While discussions regarding the Luxembourgish financial centre may not always take centre stage, its significance to the country’s economy is undeniable. Employing 64,000 people, with one-third of all jobs in the Duchy indirectly connected to it, its impact is felt in our daily lives. Notably, the finance sector generates every 4 euros in the country, while substantial tax revenues totalling 4.7 billion euros have been generated from the sector thus far.
Luxembourg’s growth hinges on attracting more businesses and talent from abroad. To achieve this, the country must stay on this path of advancement. Moreover, there’s potential for Luxembourg to establish itself as a hub of excellence in data, supercomputing, cybersecurity, and artificial intelligence (AI). Given the transformative potential of AI, the country should seize the opportunity, emphasised Adehm, the budget rapporteur. The CSV MP also highlighted the issue of over-indebtedness among Luxembourg residents, which is quite significant. The primary reason behind this is the high prices of real estate. A staggering 81% of residents have mortgages, and an additional 35% have taken out personal loans, mostly for purchasing cars. Over-indebtedness has been somewhat of a taboo topic in public discourse, and there is a lack of comprehensive statistics available on the matter. Financial education should be compulsory in school. In Belgium, there exists a central credit system where every resident is required to report and register their loans. This system has been proposed as a potential idea for Luxembourg by the CSV MPs in their budget report analysis. However, it’s crucial to emphasise that any such system should not compromise banking secrecy, which is a fundamental aspect of Luxembourg’s financial sector.

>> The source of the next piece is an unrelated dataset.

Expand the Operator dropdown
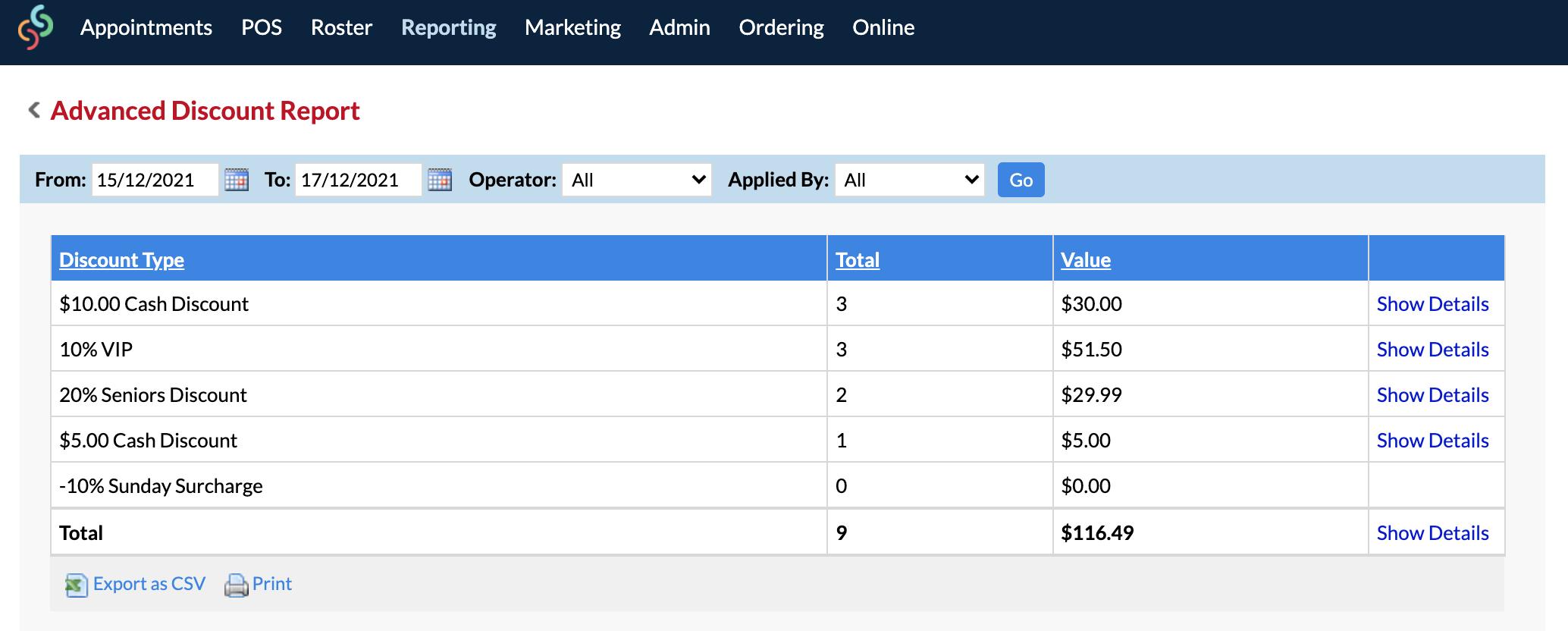The height and width of the screenshot is (631, 1568). click(x=637, y=180)
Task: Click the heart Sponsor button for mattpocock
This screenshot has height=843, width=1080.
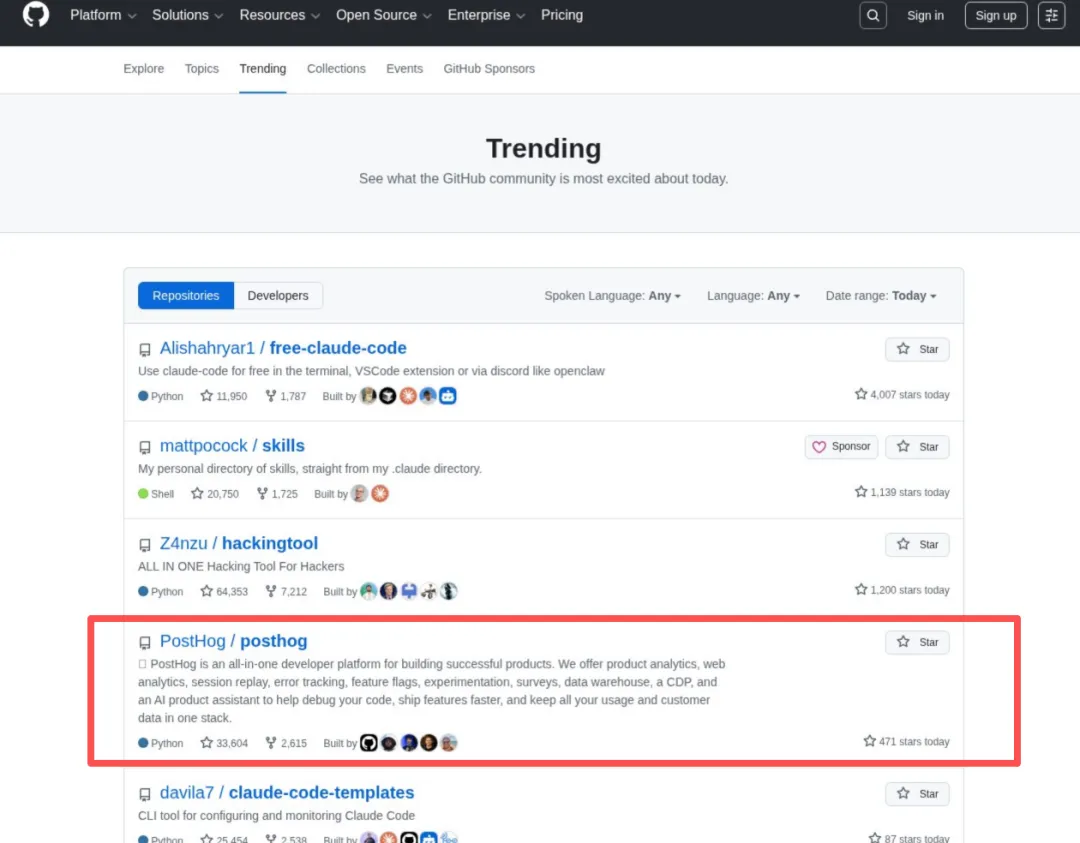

The 2024 draft budget is a transitional budget for the remaining eight months of the year. However, the government has already emphasised selected aspects, such as the 1.9 billion deficit for the central state budget. The full state budget - which includes municipal budgets and social security - has a deficit of 987 million euros. The solidarity package and energy price cap, designed to help households weather recent crises, make up a large percentage of the government’s expenses. Despite this, investments remain high, and are expected to make up 4.4% of Luxembourg’s GDP next year.